Two options exist for the least-squares solution of the network adjustment, Numpy or Gravnet (Hwang et al., 2002). Gravnet is a Fortran program, and a compiled executable for Windows is provided with GSadjust. Gravnet uses Cholesky decomposition to invert the design matrix and solve the network adjustment system of equations. The numpy inverse solution (using numpy.linalg.inv) uses the LAPACK linear algebra package's Gaussian elimination routine.

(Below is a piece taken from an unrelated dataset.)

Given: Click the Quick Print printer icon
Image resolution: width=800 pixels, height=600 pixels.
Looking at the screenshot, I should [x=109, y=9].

For most network adjustment solutions the Numpy and Gravnet solutions will be identical, and run equally fast. There are three main differences in functionality:
Gravnet only accomodates a single relative-gravity meter when calculating a calibration coefficient; the Numpy solution will calculate a unique calibration coefficient for each relative-gravity meter.
When drift is included as a polynomial to be solved for in the least squares solution, Gravnet is limited to a single polynomial for all observations in a Survey. That is, if the drift method on the Drift tab is set to "Network adjustment", all Loops in the same Survey must also be set to "Network adjustment", all with identical polynomial degrees. With the Numpy solution, the drift method can be set independently for each loop. If necessary, the "Network adjustment" method may be used for some loops, and an alternative method used for other loops within the same survey.
Gravnet includes Pope’s t-test method to test for outliers; Numpy inversion does not perform outlier tests.
Gravnet can also solve for circular (screw) error, but this option is not currently implemented in GSadjust.
Gravnet is provided as a Windows executable; it will not run on non-Windows computers unless the Fortran source code is compiled for the specific platform.
Hwang, C., C. Wang, and L. Lee (2002), Adjustment of relative gravity measurements using weighted and datum-free constraints, Comput. Geosci., 28, 1005–1015.